WHAT IS EXPECTED - For the string "sidebar", state how many lines of the data hold it. Give nothing besides the number.

━━ PROVIDED DATA

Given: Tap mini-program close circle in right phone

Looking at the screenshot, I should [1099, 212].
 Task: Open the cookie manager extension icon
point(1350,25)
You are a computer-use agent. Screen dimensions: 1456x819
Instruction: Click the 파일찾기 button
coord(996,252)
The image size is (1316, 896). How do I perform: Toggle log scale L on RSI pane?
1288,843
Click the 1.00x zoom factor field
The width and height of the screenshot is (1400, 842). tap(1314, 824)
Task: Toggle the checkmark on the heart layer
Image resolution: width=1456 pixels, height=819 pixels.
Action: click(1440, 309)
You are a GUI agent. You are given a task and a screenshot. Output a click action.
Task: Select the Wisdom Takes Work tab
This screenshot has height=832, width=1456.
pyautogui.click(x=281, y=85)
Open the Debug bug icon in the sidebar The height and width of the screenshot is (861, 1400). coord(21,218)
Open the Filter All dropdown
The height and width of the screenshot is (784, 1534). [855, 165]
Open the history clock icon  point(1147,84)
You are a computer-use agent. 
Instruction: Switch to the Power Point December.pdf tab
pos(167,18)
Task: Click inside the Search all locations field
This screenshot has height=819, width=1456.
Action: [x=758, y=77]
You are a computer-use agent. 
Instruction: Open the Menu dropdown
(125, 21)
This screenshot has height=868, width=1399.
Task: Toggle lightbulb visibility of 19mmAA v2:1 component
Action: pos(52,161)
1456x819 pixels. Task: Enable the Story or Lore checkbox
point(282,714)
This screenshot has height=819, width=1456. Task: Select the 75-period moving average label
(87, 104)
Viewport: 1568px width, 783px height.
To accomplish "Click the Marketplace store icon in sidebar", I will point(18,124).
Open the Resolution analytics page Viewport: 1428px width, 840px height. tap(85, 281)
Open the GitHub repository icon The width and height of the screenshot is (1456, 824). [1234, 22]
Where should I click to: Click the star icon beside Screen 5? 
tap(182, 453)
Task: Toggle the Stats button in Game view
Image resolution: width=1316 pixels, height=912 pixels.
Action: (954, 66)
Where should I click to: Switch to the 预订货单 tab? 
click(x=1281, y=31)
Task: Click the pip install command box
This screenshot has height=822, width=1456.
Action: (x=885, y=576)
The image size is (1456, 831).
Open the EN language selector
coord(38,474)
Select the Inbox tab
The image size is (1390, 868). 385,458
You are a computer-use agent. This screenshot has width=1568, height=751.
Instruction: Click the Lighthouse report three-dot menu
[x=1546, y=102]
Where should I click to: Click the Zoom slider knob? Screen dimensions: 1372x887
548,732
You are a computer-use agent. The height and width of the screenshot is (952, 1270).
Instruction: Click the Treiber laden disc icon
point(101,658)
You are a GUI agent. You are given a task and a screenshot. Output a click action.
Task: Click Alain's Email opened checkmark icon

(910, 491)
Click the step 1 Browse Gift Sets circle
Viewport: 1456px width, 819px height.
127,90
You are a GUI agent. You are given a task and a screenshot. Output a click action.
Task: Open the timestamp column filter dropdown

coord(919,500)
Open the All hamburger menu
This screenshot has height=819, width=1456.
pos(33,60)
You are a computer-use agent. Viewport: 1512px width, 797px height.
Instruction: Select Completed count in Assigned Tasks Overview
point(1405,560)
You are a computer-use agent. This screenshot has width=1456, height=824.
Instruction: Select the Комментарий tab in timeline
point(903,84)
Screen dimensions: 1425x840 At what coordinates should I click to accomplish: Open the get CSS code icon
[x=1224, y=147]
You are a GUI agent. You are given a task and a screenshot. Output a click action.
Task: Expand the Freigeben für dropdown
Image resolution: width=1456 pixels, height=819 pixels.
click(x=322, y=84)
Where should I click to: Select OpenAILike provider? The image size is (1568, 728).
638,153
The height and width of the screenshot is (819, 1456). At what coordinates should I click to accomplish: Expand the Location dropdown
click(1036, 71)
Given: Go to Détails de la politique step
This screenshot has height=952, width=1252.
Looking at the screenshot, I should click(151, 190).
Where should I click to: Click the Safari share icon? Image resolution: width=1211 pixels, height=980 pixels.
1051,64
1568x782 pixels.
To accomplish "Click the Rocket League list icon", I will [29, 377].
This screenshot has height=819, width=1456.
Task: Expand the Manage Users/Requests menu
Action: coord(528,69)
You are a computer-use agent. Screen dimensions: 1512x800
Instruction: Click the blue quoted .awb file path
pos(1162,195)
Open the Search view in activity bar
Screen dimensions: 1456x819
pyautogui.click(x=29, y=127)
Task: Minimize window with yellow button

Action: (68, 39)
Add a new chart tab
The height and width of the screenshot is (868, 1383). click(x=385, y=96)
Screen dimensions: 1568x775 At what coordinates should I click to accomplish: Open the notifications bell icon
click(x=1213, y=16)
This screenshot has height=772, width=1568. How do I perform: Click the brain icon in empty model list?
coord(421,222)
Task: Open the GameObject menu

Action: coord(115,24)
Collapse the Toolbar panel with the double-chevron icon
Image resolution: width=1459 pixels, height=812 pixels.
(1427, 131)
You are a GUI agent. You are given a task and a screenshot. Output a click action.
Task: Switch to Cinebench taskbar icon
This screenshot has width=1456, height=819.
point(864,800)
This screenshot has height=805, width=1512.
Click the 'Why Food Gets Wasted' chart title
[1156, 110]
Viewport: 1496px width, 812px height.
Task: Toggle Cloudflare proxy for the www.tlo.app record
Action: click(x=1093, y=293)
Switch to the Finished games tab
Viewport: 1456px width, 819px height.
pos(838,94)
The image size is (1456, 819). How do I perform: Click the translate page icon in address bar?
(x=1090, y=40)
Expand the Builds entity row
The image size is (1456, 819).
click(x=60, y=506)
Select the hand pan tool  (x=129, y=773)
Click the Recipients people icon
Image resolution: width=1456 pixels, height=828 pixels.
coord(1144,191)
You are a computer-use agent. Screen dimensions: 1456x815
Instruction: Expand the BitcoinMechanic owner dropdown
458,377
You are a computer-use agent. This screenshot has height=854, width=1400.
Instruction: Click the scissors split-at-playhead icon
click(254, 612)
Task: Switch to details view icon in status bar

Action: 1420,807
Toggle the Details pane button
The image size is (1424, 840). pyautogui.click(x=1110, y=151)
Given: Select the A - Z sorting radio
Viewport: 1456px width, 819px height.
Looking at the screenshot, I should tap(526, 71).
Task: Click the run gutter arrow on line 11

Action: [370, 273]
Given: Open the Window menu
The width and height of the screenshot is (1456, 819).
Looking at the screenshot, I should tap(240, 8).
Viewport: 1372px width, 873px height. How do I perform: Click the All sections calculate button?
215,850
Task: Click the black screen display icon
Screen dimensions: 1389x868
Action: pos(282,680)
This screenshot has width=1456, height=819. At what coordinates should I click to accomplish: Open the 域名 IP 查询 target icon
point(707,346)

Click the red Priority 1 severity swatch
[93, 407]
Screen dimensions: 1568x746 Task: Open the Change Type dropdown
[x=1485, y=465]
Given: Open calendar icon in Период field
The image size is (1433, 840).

━━━━

RESULT FOR THIS TASK - 2